Gratteri ha anche parlato del funzionamento dei tribunali, “non servono tribunali ogni 25 km, ma tribunali che funzionano”. Ma anche delle carceri, troppo affollate. “Portiamo le persone nelle comunità, se non hanno fatto reati gravi”. Per Gratteri le cose non cambiano perchè c'è qualcuno che si “annaca”. “La politica sa perfettamente cos'è e dov'è la mafia, e il problema è che non fa. La mafia ha il consenso perchè c'è l'assenza della politica sul territorio, perchè dà risposte che la politica non riesce a dare”.


Alla tavola rotonda, collegato dal Canada, anche Antonio Nicaso, giornalista e docente universitario. Parla della Gen Z della mafia, che “si crea una narrazione attraverso i social media, ma che adotta anche una strategia della sommersione che tende a centellinare la violenza. E per farlo bisogna creare un brand della reputazione”.

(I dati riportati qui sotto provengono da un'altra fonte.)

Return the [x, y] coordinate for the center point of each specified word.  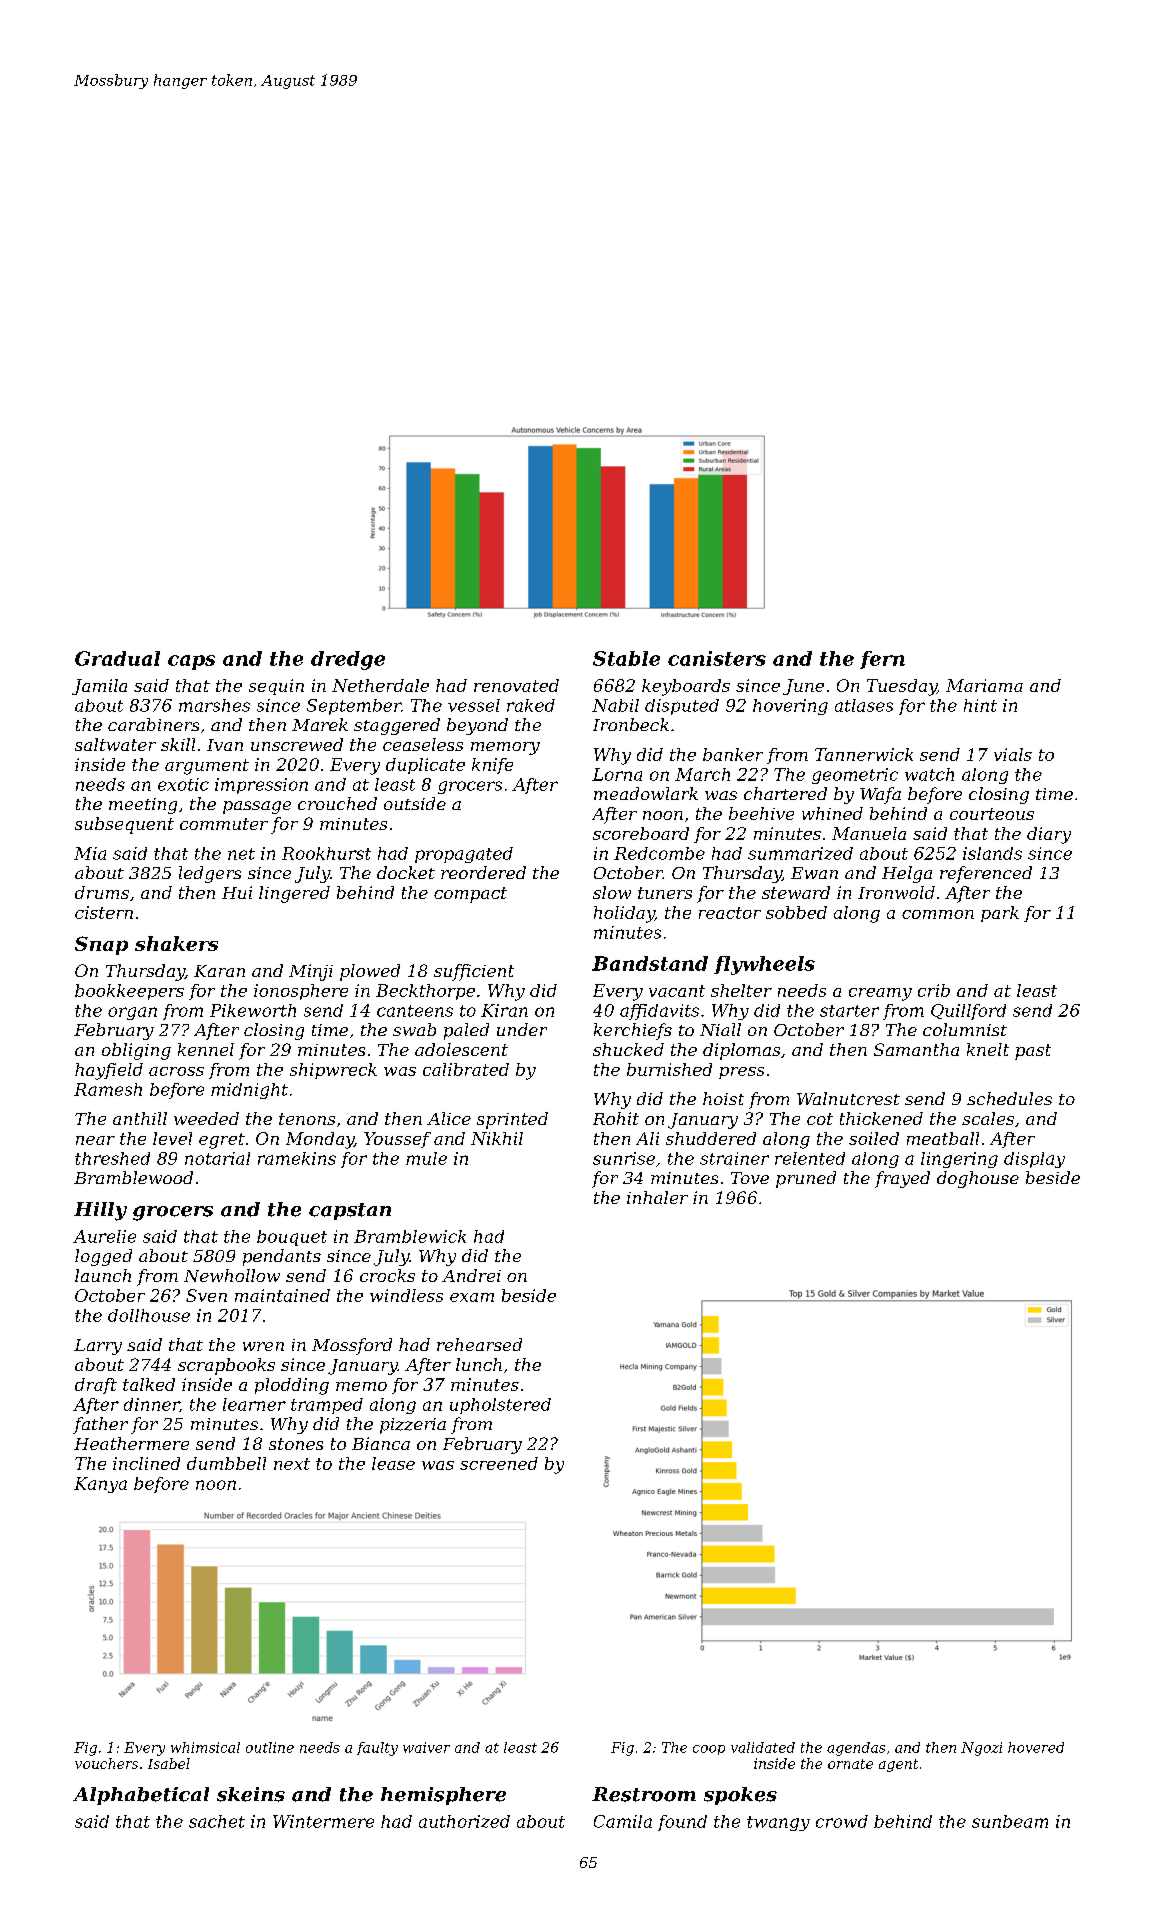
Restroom [644, 1794]
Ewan [814, 873]
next [292, 1464]
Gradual [117, 658]
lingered [294, 894]
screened [499, 1463]
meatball [943, 1138]
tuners [665, 893]
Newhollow [232, 1275]
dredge [348, 660]
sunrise [624, 1158]
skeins [251, 1794]
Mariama [984, 685]
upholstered [500, 1406]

C’era anche Antonello Cracolici, presidente della commissione antimafia all’Ars, che dice che il compito della politica è quello di “scalfire” la reputazione mafiosa. “Nelle nostre città si sa chi appartiene a chi. Non meravigliamoci del boss Messina Denaro che camminava indisturbato per Campobello. I mafiosi hanno goduto della reputazione positiva dei cittadini”.


Ma alla base però la reputazione cresce dove manca lo Stato, dove la politica è assente e non dà risposte. Lì, cresce la mafia, e arginarla è difficile.